____ Rows

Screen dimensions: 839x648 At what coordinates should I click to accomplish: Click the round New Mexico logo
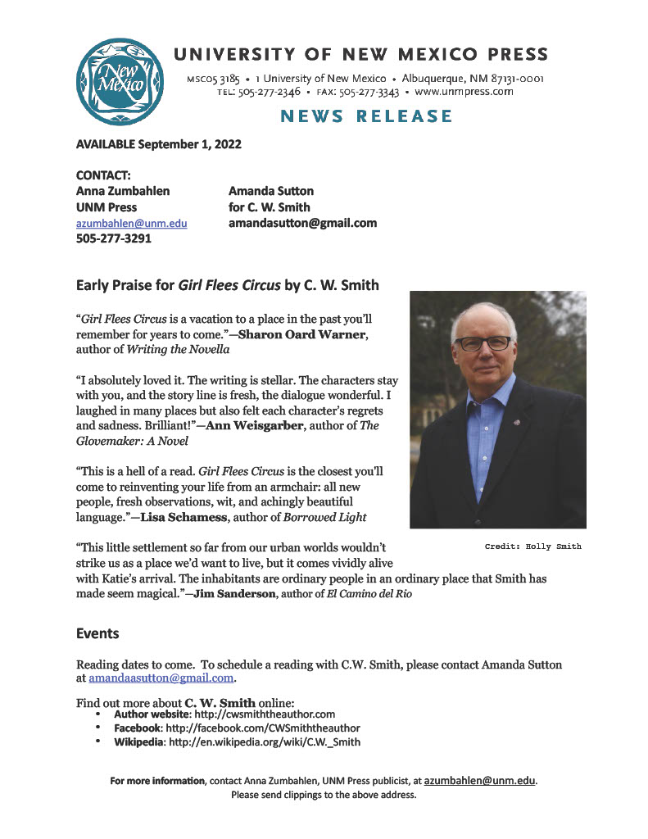116,81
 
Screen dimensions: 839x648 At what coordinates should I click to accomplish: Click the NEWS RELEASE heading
366,116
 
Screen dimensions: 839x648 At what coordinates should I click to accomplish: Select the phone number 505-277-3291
114,239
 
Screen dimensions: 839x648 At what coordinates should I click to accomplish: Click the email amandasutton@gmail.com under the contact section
302,223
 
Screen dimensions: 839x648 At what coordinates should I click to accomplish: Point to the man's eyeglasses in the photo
483,342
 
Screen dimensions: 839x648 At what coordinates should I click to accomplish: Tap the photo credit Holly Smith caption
532,546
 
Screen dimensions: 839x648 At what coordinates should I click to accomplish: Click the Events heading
97,633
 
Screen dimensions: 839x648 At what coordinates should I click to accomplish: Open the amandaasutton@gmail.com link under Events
162,678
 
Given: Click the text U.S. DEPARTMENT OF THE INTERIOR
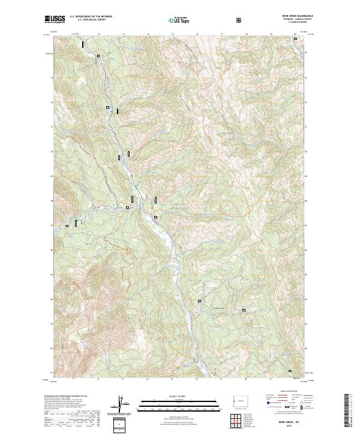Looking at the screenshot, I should tap(91, 17).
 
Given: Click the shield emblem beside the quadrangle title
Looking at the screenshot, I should tap(241, 20).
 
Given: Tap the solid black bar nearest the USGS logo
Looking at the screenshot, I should tap(83, 44).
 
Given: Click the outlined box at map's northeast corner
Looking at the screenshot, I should tap(295, 39).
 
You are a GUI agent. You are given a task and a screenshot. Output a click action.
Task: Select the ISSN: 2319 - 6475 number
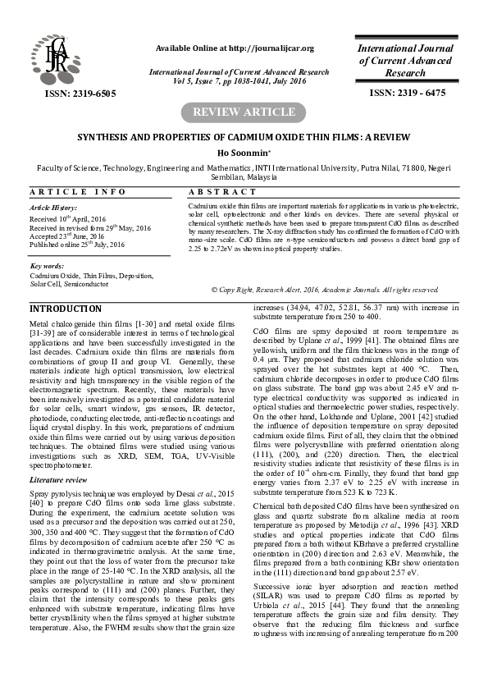coord(408,94)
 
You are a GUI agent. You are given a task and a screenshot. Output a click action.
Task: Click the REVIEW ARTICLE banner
coord(244,112)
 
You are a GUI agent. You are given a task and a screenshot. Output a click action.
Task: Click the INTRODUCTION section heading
coord(66,309)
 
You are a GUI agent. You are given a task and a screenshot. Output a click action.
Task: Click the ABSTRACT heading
coord(224,191)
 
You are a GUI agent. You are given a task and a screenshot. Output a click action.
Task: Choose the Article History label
coord(52,209)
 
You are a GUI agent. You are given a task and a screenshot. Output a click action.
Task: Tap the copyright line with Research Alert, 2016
coord(326,291)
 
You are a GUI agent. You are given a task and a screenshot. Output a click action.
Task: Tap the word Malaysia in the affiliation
coord(256,176)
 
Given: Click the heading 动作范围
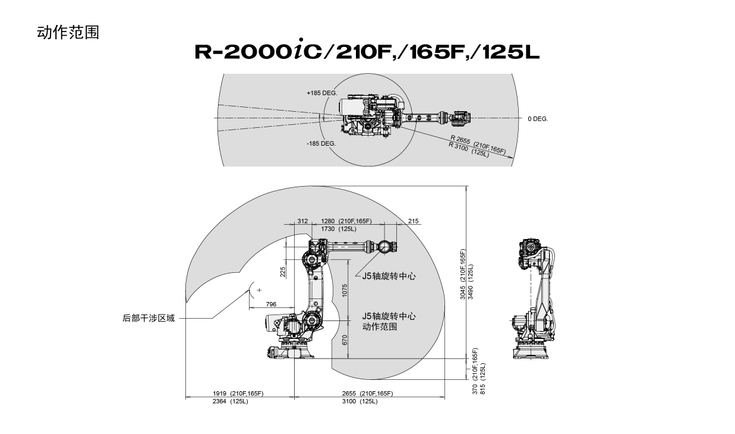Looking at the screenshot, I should (68, 32).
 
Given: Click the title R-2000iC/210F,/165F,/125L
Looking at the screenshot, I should (367, 52).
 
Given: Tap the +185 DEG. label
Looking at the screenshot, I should (322, 93).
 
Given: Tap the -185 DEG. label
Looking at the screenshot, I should (321, 143).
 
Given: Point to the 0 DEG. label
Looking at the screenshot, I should (538, 119).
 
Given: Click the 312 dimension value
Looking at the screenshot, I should (302, 221).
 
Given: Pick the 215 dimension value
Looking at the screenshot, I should (414, 221).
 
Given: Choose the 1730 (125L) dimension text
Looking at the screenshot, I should (339, 229).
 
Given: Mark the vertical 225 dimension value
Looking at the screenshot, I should (283, 272).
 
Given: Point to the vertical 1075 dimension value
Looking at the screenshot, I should (345, 291).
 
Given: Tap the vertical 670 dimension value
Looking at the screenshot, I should (345, 339).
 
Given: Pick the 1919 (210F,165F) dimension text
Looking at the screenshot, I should (238, 394).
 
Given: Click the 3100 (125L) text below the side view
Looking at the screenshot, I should (359, 401).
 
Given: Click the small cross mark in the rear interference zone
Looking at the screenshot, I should (259, 290).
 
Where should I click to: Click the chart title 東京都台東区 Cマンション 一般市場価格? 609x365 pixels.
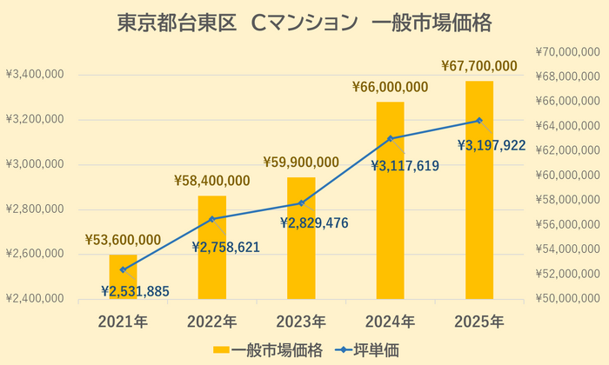pos(304,23)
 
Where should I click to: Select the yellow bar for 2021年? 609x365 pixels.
pos(123,278)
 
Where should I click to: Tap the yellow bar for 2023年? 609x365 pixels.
pos(301,239)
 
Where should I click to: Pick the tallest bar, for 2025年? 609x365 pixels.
pos(479,191)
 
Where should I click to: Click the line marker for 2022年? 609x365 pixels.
pos(211,218)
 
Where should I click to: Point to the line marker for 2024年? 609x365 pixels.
pos(390,138)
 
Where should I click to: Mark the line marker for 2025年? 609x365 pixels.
pos(479,120)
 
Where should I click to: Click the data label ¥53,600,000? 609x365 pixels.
pos(123,240)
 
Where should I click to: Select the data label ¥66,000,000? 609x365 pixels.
pos(390,87)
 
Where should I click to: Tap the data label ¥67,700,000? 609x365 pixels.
pos(479,65)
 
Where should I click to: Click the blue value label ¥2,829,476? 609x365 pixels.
pos(314,223)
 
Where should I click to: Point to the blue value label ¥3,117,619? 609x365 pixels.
pos(405,165)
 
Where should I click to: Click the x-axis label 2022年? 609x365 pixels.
pos(211,322)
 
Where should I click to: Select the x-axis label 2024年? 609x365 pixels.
pos(390,322)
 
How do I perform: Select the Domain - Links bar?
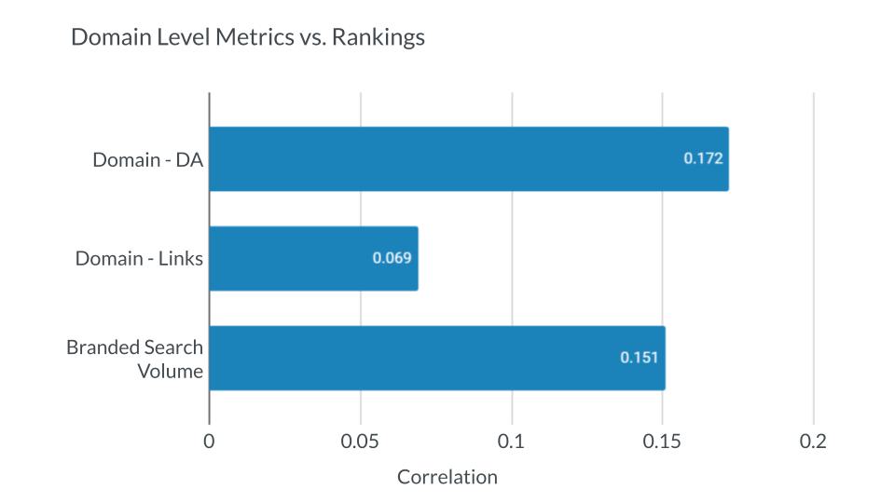313,258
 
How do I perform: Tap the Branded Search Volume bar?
436,358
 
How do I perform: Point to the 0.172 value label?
703,158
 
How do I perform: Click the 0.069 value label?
392,258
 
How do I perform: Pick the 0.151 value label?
640,357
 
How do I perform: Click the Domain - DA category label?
147,159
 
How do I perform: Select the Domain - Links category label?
139,258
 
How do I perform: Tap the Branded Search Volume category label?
134,358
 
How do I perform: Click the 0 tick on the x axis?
209,442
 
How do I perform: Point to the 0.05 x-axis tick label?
360,442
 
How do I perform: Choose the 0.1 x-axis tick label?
512,442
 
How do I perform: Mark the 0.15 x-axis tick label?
663,442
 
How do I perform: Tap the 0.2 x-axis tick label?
814,442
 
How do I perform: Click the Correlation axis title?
448,477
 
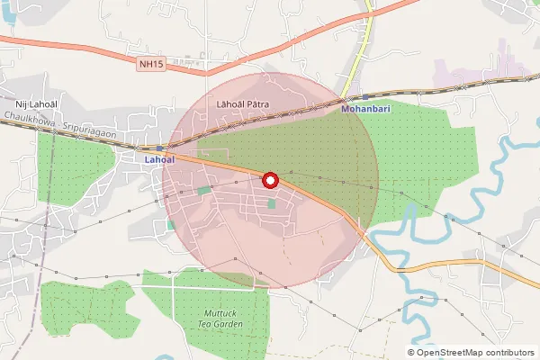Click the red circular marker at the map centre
(269, 181)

________

**The exercise:** Copy all of the data above word for word, omitting the pictures.

**Task answer:**
Screen dimensions: 839x648 At what coordinates should I click to accomplish: Click the round New Mexico logo
116,81
 
Screen dimensions: 839x648 At what coordinates should I click to accomplish: Click the NEWS RELEASE heading
366,116
 
Screen dimensions: 839x648 At what coordinates should I click to accomplish: Select the phone number 505-277-3291
114,239
 
Screen dimensions: 839x648 At what coordinates should I click to accomplish: Click the email amandasutton@gmail.com under the contact section
302,223
 
Screen dimensions: 839x648 At what coordinates should I click to accomplish: Point to the man's eyeglasses in the photo
483,342
 
Screen dimensions: 839x648 At what coordinates should I click to accomplish: Tap the photo credit Holly Smith caption
532,546
 
Screen dimensions: 839x648 At what coordinates should I click to accomplish: Click the Events heading
97,633
 
Screen dimensions: 839x648 At what coordinates should I click to accomplish: Open the amandaasutton@gmail.com link under Events
162,678
 
Given: Click the text U.S. DEPARTMENT OF THE INTERIOR
Looking at the screenshot, I should tap(91, 17).
 
Given: Click the shield emblem beside the quadrangle title
Looking at the screenshot, I should tap(241, 20).
 
Given: Tap the solid black bar nearest the USGS logo
Looking at the screenshot, I should tap(83, 44).
 
Given: Click the outlined box at map's northeast corner
Looking at the screenshot, I should tap(295, 39).
 
You are a GUI agent. You are given a task and a screenshot. Output a click action.
Task: Select the ISSN: 2319 - 6475 number
coord(408,94)
 
You are a GUI agent. You are given a task and a screenshot. Output a click action.
Task: Click the REVIEW ARTICLE banner
coord(244,112)
 
You are a GUI agent. You are given a task and a screenshot. Output a click action.
Task: Click the INTRODUCTION section heading
coord(66,309)
 
You are a GUI agent. You are given a task and a screenshot. Output a click action.
Task: Click the ABSTRACT heading
coord(224,191)
 
You are a GUI agent. You are given a task and a screenshot. Output a click action.
Task: Choose the Article History label
coord(52,209)
 
You are a GUI agent. You are given a task and a screenshot. Output a click action.
Task: Tap the copyright line with Research Alert, 2016
coord(326,291)
 
You are a GUI agent. You are given a task and a screenshot. Output a click action.
Task: Tap the word Malaysia in the affiliation
coord(256,176)
 
Given: Click the heading 动作范围
Looking at the screenshot, I should (68, 32).
 
Given: Click the title R-2000iC/210F,/165F,/125L
Looking at the screenshot, I should (367, 52).
 
Given: Tap the +185 DEG. label
Looking at the screenshot, I should (322, 93).
 
Given: Tap the -185 DEG. label
Looking at the screenshot, I should (321, 143).
 
Given: Point to the 0 DEG. label
Looking at the screenshot, I should (538, 119).
 
Given: Click the 312 dimension value
Looking at the screenshot, I should (302, 221).
 
Given: Pick the 215 dimension value
Looking at the screenshot, I should (414, 221).
 
Given: Choose the 1730 (125L) dimension text
Looking at the screenshot, I should (339, 229).
 
Given: Mark the vertical 225 dimension value
Looking at the screenshot, I should (283, 272).
 
Given: Point to the vertical 1075 dimension value
Looking at the screenshot, I should (345, 291).
 
Given: Tap the vertical 670 dimension value
Looking at the screenshot, I should (345, 339).
 
Given: Pick the 1919 (210F,165F) dimension text
Looking at the screenshot, I should (238, 394).
 
Given: Click the 3100 (125L) text below the side view
Looking at the screenshot, I should (359, 401).
 
Given: Click the small cross mark in the rear interference zone
Looking at the screenshot, I should (259, 290).
 
Where should I click to: Click the chart title 東京都台東区 Cマンション 一般市場価格? 609x365 pixels.
pos(304,23)
 
Where should I click to: Select the yellow bar for 2021年? 609x365 pixels.
pos(123,278)
 
Where should I click to: Tap the yellow bar for 2023年? 609x365 pixels.
pos(301,239)
 
Where should I click to: Pick the tallest bar, for 2025年? 609x365 pixels.
pos(479,191)
 
Where should I click to: Click the line marker for 2022年? 609x365 pixels.
pos(211,218)
 
Where should I click to: Point to the line marker for 2024年? 609x365 pixels.
pos(390,138)
 
Where should I click to: Mark the line marker for 2025年? 609x365 pixels.
pos(479,120)
 
Where should I click to: Click the data label ¥53,600,000? 609x365 pixels.
pos(123,240)
 
Where should I click to: Select the data label ¥66,000,000? 609x365 pixels.
pos(390,87)
 
Where should I click to: Tap the data label ¥67,700,000? 609x365 pixels.
pos(479,65)
 
Where should I click to: Click the blue value label ¥2,829,476? 609x365 pixels.
pos(314,223)
 
Where should I click to: Point to the blue value label ¥3,117,619? 609x365 pixels.
pos(405,165)
 
Where should I click to: Click the x-axis label 2022年? 609x365 pixels.
pos(211,322)
 
Where should I click to: Select the x-axis label 2024年? 609x365 pixels.
pos(390,322)
 
How do I perform: Select the Domain - Links bar?
313,258
 
How do I perform: Tap the Branded Search Volume bar?
436,358
 
How do I perform: Point to the 0.172 value label?
703,158
 
How do I perform: Click the 0.069 value label?
392,258
 
How do I perform: Pick the 0.151 value label?
640,357
 
How do I perform: Click the Domain - DA category label?
147,159
 
How do I perform: Select the Domain - Links category label?
139,258
 
How do I perform: Tap the Branded Search Volume category label?
134,358
 
How do I perform: Click the 0 tick on the x axis?
209,442
 
How do I perform: Point to the 0.05 x-axis tick label?
360,442
 
How do I perform: Choose the 0.1 x-axis tick label?
512,442
 
How do I perform: Mark the 0.15 x-axis tick label?
663,442
 
How do I perform: Tap the 0.2 x-axis tick label?
814,442
 
How do I perform: Click the Correlation axis title?
448,477
 
Click the red circular marker at the map centre
(269, 181)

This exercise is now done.